Disaster Recovery

The wr manager maintains the state of all your jobs in its on-disk database. In the event of a disaster, such as the manager’s process crashing, or the host where the manager is running losing power, complete recovery of state is possible when you start up the manager again if:

  • The manager’s database (or its database backup) is still accessible.

  • The client token file is still accessible.

  • The manager is started on a host with the same IP address as before (or you’re using a domain, and you update the domain’s IP to point to the server you start the manager on).

  • You restart the manager within 24hrs of the disaster.

The last 3 points are only relevant if jobs were still running when the disaster happened, and the disaster did not affect the runners.

In practice, this means that for the non-cloud schedulers (eg. local and LSF), you don’t have to do anything special, other than always bring up your manager on the same machine, and make sure your disk doesn’t die. To deal with the possibility that your disk does die, configure wr’s database backup to go to a different disk than the primary copy.

For cloud schedulers (eg. OpenStack), you should:

  • Configure database backups to go to an S3 bucket.

  • Configure your own security certificate and domain.

  • Use something like infoblox to have your domain point to the IP address of the manager’s host.

  • Start the manager with the –use_cert_domain option (or configure that).

  • Store your client token somewhere, and recreate the token file in the event of a recovery situation.

The easiest way of handling the last 3 points is to use wr cloud deploy --set_domain_ip. If the node running the manager gets destroyed, just deploy again: any runner nodes will reconnect to the new manager.

If you bring up your own OpenStack node on which you wr manager start, you’ll have to handle saving and restoring the token file yourself. The old token file is needed so that the new manager uses the old token, allowing old runners (which are using that old token) to reconnect to the new manager.

Ideal case

If you satisfy all the above conditions, then when you start the manager again following a disaster, it will be almost as if no disaster had occurred:

  • Jobs that are still running will continue to run and complete as normal.

  • Jobs that finished running while the manager was down will have a runner that stays up until the manager is started, so that the job’s state can be stored.

  • Jobs also affected by the disaster will initially come up in the new manager as “running”, but after a short while the manager will realize something is wrong and convert these to “lost contact” state, which you can then confirm as dead to bury and then retry as desired.

Note

It’s possible for the manager to automatically determine that the lost jobs are really dead, if it can now ssh to the hosts where they ran. If the job’s PIDs no longer exist, the jobs will be buried. If the jobs were added with multiple retries allowed, and there are retries remaining, they will instead be automatically rescheduled.

So potentially you won’t have to take any manual action following a disaster other than start the manager again.

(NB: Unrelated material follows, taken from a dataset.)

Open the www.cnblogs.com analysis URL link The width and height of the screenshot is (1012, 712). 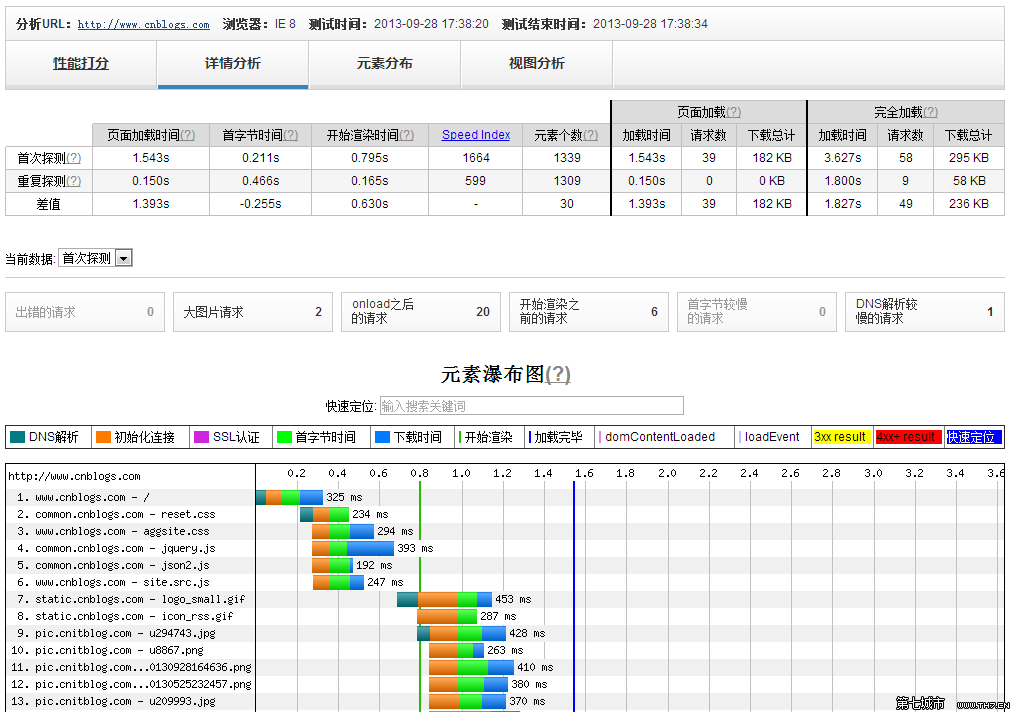[x=143, y=25]
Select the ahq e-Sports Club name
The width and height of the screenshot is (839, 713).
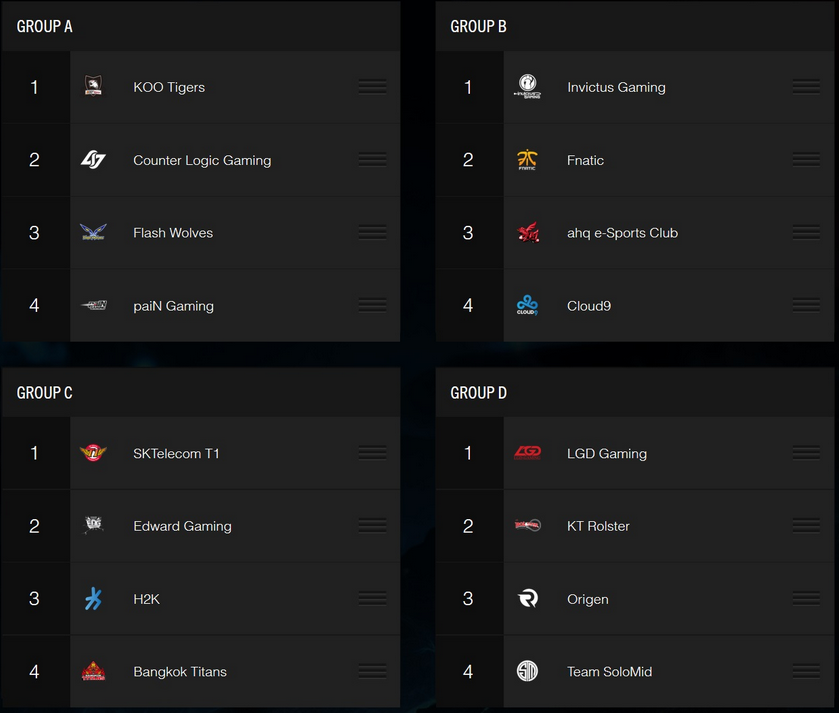click(x=622, y=233)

Old clients can’t connect to new manager

If you satisfy the very first point on this page, but not all the others, it means that your jobs will be intact and correct, but you may end up restarting some jobs from scratch:

  • Jobs that are still running, and jobs that finished running while the manager was down, will not be able to contact the new manager to report their state, so the new manager will eventually put them in to “lost contact” state (along with jobs affected by the disaster).

To prevent yourself from running the same command more than once simultaneously, you must manually go through your compute environment and ensure that there are no wr runners still running, before starting the manager again. In local mode this means you should look at all your processes and kill -9 the process groups of any runners. In LSF mode you should bkill all runners. In OpenStack mode you should destroy all wr-created hosts.

Having killed off all old runners, it is then safe to start the manager, wait for running jobs to become “lost contact”, and then confirm those jobs are dead, before finally retrying them if desired.